Article ID Journal Published Year Pages File Type
1581585 Materials Science and Engineering: A 2008 6 Pages PDF
Abstract

Wetting of grain boundaries in polycrystalline materials leads to considerable changes in their physicochemical and mechanical properties. Under a constant compressive load, internally wetted materials display an enhanced deformability; creep rate increases sometimes by several orders of magnitude. The dominant creep mechanism is known as dissolution–precipitation or pressure solution; a stress-induced excessive chemical potential provides a driving force for dissolution of material within grain contacts, diffusion through the grain boundary solution film and re-precipitation elsewhere. Sensitivity of pressure solution rate to the chemical composition of the intergranular liquid was reported earlier, but the underlying mechanisms were poorly understood.
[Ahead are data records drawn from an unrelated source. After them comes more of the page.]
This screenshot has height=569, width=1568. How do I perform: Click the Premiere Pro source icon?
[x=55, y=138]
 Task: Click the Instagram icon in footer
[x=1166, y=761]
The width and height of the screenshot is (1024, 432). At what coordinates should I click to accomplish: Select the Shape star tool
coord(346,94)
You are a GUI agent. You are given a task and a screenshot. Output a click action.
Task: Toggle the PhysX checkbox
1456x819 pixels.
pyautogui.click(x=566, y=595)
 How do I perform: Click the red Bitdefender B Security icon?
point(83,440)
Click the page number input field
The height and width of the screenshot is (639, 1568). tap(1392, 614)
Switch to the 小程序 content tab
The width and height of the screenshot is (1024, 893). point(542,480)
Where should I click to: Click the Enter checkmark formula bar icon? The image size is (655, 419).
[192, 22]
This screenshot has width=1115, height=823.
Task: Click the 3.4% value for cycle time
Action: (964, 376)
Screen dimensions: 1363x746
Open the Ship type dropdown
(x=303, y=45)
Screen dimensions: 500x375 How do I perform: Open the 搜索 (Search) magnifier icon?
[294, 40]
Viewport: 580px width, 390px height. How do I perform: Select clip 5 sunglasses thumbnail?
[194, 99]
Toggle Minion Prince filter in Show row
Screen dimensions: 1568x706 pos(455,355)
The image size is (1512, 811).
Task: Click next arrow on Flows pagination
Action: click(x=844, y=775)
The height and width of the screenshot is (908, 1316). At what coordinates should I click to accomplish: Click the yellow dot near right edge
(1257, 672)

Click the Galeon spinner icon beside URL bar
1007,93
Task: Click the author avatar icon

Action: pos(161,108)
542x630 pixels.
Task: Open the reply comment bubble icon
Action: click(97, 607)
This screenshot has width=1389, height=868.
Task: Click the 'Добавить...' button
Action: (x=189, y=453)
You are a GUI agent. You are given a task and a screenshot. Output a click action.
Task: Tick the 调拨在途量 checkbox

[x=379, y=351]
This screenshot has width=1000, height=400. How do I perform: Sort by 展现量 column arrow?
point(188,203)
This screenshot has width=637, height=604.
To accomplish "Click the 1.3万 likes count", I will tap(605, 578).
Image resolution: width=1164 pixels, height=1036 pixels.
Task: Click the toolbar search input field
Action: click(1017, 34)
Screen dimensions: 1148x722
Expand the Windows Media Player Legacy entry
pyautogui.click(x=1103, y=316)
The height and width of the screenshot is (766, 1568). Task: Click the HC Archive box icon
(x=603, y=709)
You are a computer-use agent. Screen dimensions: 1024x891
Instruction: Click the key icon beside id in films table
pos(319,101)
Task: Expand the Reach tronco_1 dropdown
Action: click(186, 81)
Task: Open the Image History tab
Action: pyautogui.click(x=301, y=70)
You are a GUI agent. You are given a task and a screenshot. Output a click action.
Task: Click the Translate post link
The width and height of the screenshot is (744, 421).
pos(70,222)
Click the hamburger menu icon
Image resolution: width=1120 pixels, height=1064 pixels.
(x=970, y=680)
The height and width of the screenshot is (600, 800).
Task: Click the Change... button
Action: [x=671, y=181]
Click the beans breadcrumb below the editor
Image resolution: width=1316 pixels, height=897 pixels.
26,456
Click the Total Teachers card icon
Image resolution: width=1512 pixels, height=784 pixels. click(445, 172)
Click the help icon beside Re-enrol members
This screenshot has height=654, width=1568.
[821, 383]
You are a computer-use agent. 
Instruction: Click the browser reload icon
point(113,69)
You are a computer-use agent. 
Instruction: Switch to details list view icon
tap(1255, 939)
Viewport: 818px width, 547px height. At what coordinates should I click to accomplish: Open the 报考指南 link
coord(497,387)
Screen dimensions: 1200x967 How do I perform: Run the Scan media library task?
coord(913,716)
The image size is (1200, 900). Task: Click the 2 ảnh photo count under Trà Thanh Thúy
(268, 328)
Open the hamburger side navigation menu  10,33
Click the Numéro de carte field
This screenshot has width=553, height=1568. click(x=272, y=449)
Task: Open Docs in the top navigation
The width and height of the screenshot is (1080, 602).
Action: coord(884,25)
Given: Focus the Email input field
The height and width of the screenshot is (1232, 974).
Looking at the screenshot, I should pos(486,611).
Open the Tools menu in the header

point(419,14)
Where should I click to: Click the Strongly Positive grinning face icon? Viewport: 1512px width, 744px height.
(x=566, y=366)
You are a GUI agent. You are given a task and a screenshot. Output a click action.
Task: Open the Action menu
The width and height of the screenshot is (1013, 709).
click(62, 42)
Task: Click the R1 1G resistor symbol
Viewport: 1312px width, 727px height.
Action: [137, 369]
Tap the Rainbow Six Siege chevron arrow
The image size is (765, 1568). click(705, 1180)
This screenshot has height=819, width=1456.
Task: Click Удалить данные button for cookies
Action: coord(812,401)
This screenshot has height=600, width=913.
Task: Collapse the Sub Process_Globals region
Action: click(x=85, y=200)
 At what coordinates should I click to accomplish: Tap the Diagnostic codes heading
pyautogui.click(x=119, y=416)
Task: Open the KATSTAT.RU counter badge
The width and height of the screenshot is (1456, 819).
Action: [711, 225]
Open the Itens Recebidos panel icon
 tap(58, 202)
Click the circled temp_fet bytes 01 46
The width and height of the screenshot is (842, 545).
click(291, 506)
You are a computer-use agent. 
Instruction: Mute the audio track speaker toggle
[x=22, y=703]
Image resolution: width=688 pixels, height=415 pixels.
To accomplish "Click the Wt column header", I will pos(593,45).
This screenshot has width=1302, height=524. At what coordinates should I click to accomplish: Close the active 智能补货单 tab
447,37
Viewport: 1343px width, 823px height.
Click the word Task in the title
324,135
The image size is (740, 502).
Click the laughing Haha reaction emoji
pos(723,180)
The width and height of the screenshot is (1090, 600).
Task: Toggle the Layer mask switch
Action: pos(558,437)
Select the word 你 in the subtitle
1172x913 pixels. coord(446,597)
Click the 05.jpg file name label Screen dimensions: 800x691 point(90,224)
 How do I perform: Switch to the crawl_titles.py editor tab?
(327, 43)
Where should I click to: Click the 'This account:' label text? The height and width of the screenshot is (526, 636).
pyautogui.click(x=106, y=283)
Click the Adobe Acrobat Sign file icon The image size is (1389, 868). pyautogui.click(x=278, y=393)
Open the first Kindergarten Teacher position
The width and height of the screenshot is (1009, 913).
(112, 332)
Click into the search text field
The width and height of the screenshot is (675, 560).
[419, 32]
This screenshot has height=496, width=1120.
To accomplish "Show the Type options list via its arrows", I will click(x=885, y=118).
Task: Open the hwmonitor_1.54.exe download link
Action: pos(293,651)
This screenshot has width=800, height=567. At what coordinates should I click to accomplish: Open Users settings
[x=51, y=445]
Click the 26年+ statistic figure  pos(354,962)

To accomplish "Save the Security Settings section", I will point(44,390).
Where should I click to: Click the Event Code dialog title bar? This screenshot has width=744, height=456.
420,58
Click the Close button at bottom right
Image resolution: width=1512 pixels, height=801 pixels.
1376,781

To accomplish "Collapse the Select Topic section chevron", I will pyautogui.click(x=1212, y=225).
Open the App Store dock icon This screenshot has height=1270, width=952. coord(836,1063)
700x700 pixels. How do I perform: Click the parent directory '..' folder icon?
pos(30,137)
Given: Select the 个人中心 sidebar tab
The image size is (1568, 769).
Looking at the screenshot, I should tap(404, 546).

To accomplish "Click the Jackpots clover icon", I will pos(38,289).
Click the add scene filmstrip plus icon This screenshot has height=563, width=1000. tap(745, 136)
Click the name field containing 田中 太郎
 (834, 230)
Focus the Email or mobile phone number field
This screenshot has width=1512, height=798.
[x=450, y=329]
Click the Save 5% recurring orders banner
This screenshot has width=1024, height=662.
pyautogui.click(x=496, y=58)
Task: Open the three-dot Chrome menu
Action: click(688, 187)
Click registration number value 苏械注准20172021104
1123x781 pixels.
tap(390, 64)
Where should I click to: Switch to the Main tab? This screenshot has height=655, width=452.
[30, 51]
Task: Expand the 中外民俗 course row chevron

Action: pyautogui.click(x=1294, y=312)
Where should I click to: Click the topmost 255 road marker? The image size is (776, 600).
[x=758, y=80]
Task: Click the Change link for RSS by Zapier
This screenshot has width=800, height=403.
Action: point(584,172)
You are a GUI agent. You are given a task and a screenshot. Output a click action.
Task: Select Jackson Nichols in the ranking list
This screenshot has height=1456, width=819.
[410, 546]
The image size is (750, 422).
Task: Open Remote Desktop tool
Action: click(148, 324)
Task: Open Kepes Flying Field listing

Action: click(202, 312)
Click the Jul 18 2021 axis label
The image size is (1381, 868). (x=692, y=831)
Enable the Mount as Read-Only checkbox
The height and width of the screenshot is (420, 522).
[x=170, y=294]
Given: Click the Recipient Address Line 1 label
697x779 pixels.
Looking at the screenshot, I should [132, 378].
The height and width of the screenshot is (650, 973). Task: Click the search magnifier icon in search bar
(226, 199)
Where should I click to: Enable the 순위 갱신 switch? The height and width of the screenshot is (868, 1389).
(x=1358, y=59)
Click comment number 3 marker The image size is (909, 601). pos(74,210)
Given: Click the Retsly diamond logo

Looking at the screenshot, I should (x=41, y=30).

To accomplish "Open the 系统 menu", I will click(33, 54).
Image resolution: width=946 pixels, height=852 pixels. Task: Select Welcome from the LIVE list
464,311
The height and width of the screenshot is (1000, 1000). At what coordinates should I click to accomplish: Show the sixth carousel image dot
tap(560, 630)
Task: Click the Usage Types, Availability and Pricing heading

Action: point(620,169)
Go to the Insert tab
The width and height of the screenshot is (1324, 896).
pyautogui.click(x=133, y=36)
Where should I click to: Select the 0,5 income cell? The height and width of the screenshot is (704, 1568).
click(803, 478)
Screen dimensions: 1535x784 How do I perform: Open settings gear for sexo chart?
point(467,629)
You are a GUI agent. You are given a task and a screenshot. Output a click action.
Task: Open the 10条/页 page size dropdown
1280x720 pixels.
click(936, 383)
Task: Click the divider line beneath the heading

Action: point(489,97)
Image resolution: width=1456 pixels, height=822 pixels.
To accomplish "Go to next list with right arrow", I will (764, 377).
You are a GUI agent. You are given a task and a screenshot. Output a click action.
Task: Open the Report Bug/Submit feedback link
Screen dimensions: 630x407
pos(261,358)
In the present work, the creep experiments were carried out on poly- or monocrystalline sodium chloride in the presence of NaCl aqueous solution (pure or containing additives such as copper, magnesium and lead chlorides, K4Fe(CN)6 and urea). In all cases, pressure solution has been shown to be the main deformation mechanism. Creep rate decreases in the presence of additives which are known to affect the dissolution and growth processes of sodium chloride or its concentration in the brine. Rate-limiting stage (dissolution or diffusion) in various environments has been identified.